What do you see as the major challenges for treasurers and what kind of technology platform and products can ANZ offer to tackle them?
Post the global financial crisis, challenges for treasurers have remained relatively constant. However, during late 2008 and early 2009 they changed quite dramatically. Before the crisis treasurers had to deal with how to deploy all their excess liquidity, particularly in Asia-Pacific, but post-crisis they are asking where they can find liquidity. I think the situation will stay like this for a while and liquidity will remain at the top of most treasurers’ agendas.

In some ways ANZ has been a beneficiary of the post-crisis approach to diversifying banking providers. We also think that we are strategically positioned to grow in Asia Pacific, the fastest growing region in the world, given our home markets of Australia and New Zealand. These markets have strong trading links with Asia based on significant agricultural and natural resource exports, which I think are long term in nature. The challenge now for treasurers is to establish and effectively maintain regional connectivity.

On the technology front, we already have regional transaction banking capabilities in Asia Pacific via ANZ Transactive, which is used by many of our clients. We are continuously investing in our platforms to enhance the client experience through advanced capabilities in terms of payments, liquidity, receivables and reporting. Later this year, we will be launching new capabilities in Singapore and Hong Kong by November, which will be rolled out in the region from 2012.

What is your view of the competitive environment, and how does your expansion strategy fit around it?
We see ourselves as a bit of a hybrid bank in that we are neither a local nor a global bank. We do not aspire to be a global player, but in Asia-Pacific we see ourselves more and more in the top league of banks. Following Mike Smith’s appointment as chief executive, we have turned from an Australia/New Zealand focused bank into a super-regional bank with significant longer-term ambitions. For instance, the fact that ANZ has an on-the-ground presence in the entire Mekong area of Vietnam, Laos and Cambodia is pretty unique for an international bank. We also have an established trade business in 26 countries in the region including the Pacific, which is more than any other bank.

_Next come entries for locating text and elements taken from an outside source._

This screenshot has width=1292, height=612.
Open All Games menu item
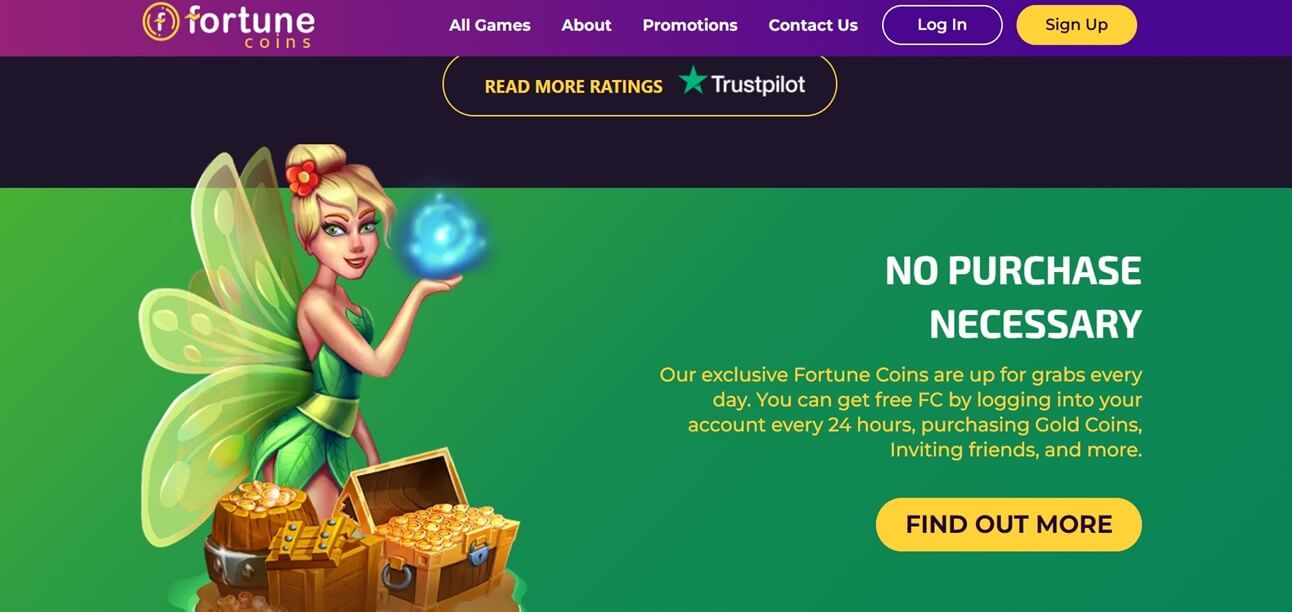[x=490, y=25]
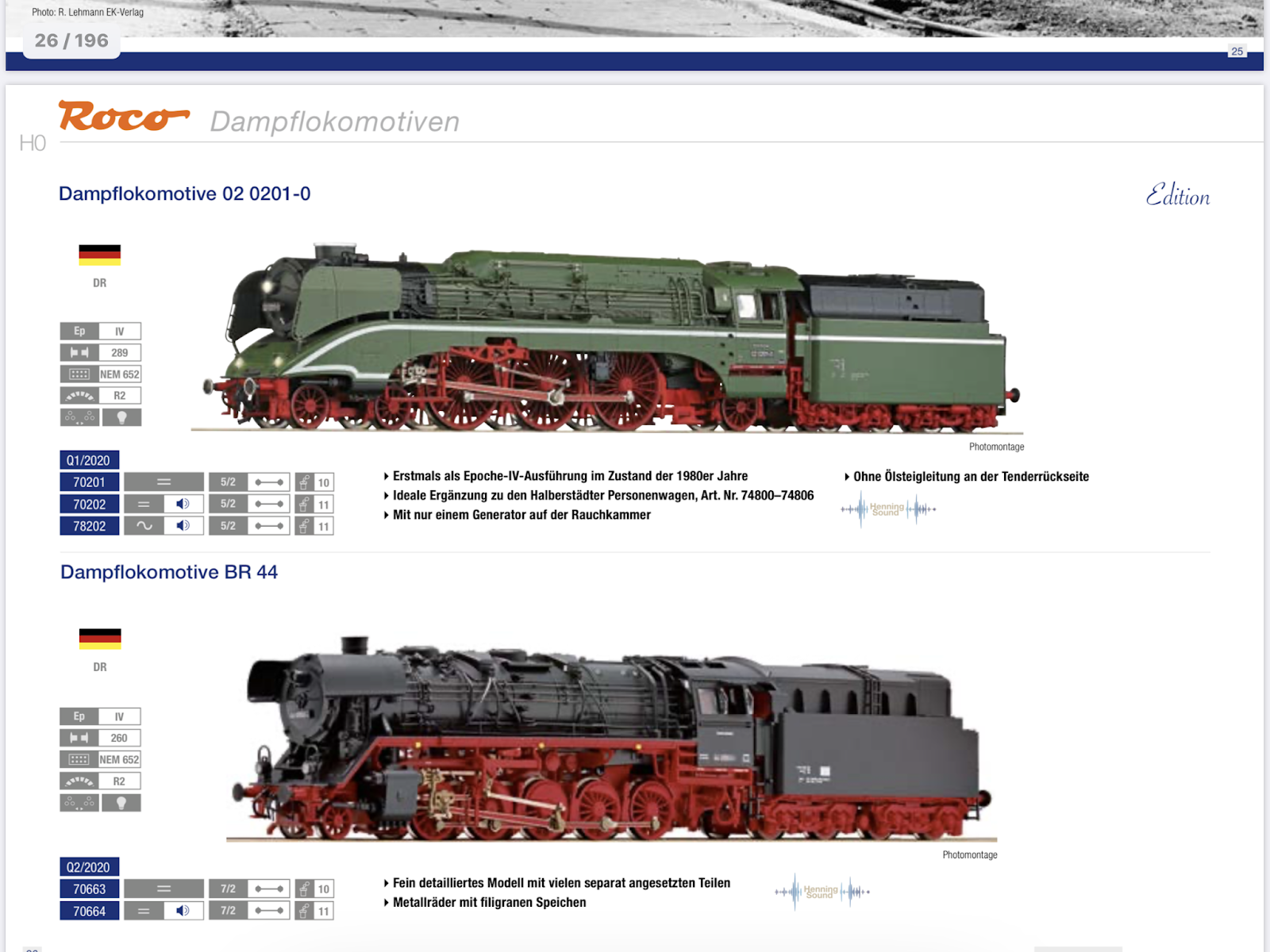Click the German DR flag swatch
Image resolution: width=1270 pixels, height=952 pixels.
[x=99, y=255]
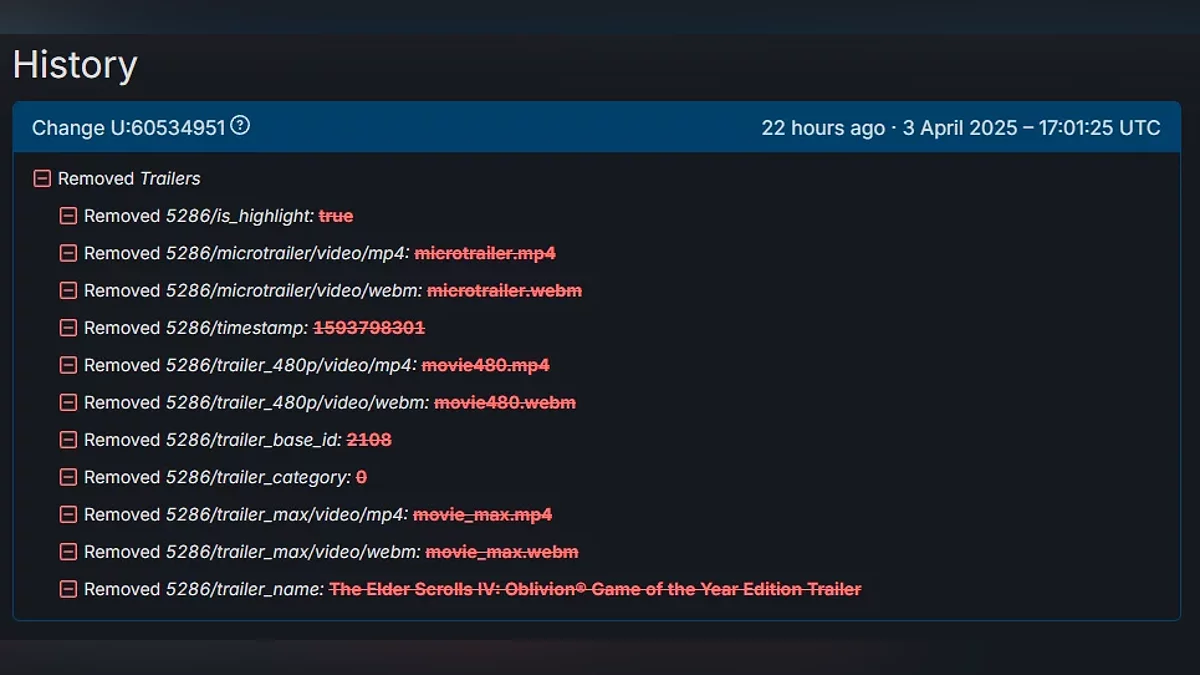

Our long-term model is to grow organically and to expand into as many countries as is consistent with our strategy, though we could build our presence in other markets either by acquiring new assets or increasing our stakes in existing partnerships. Our foothold in the region is more substantial than the newer US and European banking entrants, and in many markets we are more substantial than some existing players. Having a head office in the same time zone is also a tremendous benefit compared to a US or European bank managing its Asian operations from the other side of the world.

We are also getting a number of enquiries from foreign banks about servicing their clients in Asia. As we build our services in Asia, we will be able to forge complementary relationships with US and European banks as we do not compete in their home markets. This is one of the big strategic advantages of our business model and geographical footprint.

What has the integration with RBS’s former assets meant for ANZ?
The integration of our new assets is just about completed. We will shortly conclude our migration of clients onto ANZ systems in Taiwan, which is the single biggest asset we purchased from RBS. With the exception of Taiwan, integration has been largely a lift-anddrop of clients into our franchise. Taiwan has been a lengthier integration process as we bought the entire RBS franchise including its network of nearly 30 branches.

The whole integration process has been a great catalyst for action within the bank as well. It has been an excellent learning experience and focused our minds on building capabilities efficiently and rapidly. It has also given us main street frontages in six key markets, and left us well positioned in Hong Kong, Indonesia, the Philippines, Singapore, Taiwan and Vietnam.